Reproduce the lines of the listing between the line containing "[Rss] (302, 1948)" and the line containing "[Team-a6-250-px-schaats-inside] (664, 2232)", inclusive, keeping each line unchanged.

DATASET EXCERPTS:
------------------------------------
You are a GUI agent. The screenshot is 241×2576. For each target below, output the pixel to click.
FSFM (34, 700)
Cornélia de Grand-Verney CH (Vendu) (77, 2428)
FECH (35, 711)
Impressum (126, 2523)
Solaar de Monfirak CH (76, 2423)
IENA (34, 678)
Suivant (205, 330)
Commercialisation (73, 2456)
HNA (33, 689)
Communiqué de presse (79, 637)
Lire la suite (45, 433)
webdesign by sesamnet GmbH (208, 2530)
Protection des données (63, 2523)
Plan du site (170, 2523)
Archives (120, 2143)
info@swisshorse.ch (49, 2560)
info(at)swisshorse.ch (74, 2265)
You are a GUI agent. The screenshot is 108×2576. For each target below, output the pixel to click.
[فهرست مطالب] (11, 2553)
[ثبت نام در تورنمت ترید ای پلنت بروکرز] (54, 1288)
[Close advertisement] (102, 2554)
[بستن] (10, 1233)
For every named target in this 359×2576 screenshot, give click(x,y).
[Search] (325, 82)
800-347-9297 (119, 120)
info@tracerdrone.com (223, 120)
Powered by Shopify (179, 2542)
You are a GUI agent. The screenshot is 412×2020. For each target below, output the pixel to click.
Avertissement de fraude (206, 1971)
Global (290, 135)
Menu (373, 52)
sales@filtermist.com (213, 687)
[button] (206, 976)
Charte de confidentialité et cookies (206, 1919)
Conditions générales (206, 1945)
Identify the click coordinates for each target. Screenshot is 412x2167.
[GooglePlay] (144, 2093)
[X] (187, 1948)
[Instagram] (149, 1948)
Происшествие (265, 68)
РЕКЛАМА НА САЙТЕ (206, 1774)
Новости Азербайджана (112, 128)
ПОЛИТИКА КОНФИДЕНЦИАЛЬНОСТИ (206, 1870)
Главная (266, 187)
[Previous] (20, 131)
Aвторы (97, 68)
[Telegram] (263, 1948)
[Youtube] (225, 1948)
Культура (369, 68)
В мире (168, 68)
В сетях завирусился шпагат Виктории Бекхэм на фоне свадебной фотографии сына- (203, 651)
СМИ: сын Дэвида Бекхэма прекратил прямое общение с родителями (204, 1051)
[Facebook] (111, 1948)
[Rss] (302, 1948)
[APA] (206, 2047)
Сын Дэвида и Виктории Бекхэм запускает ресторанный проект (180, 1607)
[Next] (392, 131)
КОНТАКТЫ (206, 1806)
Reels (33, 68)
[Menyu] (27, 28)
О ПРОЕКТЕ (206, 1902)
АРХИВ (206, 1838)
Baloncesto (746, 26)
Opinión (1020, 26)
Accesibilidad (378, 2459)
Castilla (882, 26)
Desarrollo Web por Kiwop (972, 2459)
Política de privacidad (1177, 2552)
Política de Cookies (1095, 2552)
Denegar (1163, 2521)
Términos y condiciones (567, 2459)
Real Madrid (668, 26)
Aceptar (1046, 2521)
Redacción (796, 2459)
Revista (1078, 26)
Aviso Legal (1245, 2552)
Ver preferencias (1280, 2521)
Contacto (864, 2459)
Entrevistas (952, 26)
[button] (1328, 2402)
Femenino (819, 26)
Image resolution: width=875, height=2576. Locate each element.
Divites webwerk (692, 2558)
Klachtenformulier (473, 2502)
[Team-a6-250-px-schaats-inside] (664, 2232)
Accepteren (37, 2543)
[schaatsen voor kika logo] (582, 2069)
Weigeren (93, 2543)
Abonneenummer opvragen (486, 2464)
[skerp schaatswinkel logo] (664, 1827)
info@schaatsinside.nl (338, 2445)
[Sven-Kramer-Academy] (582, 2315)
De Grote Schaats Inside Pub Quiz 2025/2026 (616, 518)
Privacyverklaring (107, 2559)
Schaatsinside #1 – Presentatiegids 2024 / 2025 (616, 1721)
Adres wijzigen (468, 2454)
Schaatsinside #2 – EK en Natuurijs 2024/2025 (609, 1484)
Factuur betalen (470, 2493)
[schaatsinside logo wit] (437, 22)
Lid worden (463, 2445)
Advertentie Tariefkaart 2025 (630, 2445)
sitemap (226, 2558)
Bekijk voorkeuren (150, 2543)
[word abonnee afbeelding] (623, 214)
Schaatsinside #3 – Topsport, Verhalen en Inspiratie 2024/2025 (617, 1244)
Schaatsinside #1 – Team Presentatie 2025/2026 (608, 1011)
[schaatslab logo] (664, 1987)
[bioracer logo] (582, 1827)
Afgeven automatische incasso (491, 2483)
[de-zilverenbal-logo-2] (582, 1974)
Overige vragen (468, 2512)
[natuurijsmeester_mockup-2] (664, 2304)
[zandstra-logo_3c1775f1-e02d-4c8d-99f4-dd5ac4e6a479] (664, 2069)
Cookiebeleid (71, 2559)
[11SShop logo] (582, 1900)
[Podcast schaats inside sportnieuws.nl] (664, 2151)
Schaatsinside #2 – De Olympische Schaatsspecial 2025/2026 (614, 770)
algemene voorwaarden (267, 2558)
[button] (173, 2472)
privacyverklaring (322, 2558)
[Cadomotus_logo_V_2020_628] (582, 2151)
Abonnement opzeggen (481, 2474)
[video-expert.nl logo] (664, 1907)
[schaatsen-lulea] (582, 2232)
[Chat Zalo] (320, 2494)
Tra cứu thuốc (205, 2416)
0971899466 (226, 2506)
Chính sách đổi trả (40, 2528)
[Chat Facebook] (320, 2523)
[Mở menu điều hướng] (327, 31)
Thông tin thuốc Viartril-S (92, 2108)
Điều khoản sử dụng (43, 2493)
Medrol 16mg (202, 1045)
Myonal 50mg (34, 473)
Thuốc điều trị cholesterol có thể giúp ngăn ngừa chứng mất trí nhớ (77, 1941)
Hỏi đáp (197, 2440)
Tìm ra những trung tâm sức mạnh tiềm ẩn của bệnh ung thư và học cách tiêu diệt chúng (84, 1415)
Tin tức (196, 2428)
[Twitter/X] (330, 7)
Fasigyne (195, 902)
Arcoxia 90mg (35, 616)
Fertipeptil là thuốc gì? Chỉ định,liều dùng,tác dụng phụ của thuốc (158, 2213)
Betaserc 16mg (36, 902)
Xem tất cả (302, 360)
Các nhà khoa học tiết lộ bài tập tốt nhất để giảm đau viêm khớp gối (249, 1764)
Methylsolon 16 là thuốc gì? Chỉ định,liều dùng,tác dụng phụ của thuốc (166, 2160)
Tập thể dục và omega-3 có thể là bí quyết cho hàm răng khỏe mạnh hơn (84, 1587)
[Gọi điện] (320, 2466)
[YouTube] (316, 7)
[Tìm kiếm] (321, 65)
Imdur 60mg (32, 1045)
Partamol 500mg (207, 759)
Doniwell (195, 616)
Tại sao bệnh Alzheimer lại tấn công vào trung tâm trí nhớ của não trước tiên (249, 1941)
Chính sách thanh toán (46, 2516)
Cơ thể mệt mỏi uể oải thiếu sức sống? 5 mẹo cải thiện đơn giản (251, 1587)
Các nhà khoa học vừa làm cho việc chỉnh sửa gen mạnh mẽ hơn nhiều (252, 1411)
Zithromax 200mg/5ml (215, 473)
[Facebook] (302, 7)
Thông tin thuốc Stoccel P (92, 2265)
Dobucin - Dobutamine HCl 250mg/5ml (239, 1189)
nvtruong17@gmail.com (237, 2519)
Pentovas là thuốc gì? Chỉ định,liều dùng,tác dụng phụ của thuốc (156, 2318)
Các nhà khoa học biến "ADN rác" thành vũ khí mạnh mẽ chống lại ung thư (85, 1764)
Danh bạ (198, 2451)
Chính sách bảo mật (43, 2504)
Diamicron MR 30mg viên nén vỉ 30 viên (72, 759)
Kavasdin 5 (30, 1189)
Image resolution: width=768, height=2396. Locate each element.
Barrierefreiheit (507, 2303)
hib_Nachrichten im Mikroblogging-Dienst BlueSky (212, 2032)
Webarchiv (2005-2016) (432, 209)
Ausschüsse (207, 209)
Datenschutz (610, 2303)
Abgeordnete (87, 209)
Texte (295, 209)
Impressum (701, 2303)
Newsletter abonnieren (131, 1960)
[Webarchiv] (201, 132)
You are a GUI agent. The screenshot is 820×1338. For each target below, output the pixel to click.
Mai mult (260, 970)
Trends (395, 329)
------------------------------------
ANSWER TO THIS PROBLEM:
[Rss] (302, 1948)
[APA] (206, 2047)
Сын Дэвида и Виктории Бекхэм запускает ресторанный проект (180, 1607)
[Next] (392, 131)
КОНТАКТЫ (206, 1806)
Reels (33, 68)
[Menyu] (27, 28)
О ПРОЕКТЕ (206, 1902)
АРХИВ (206, 1838)
Baloncesto (746, 26)
Opinión (1020, 26)
Accesibilidad (378, 2459)
Castilla (882, 26)
Desarrollo Web por Kiwop (972, 2459)
Política de privacidad (1177, 2552)
Política de Cookies (1095, 2552)
Denegar (1163, 2521)
Términos y condiciones (567, 2459)
Real Madrid (668, 26)
Aceptar (1046, 2521)
Redacción (796, 2459)
Revista (1078, 26)
Aviso Legal (1245, 2552)
Ver preferencias (1280, 2521)
Contacto (864, 2459)
Entrevistas (952, 26)
[button] (1328, 2402)
Femenino (819, 26)
Image resolution: width=875, height=2576. Locate each element.
Divites webwerk (692, 2558)
Klachtenformulier (473, 2502)
[Team-a6-250-px-schaats-inside] (664, 2232)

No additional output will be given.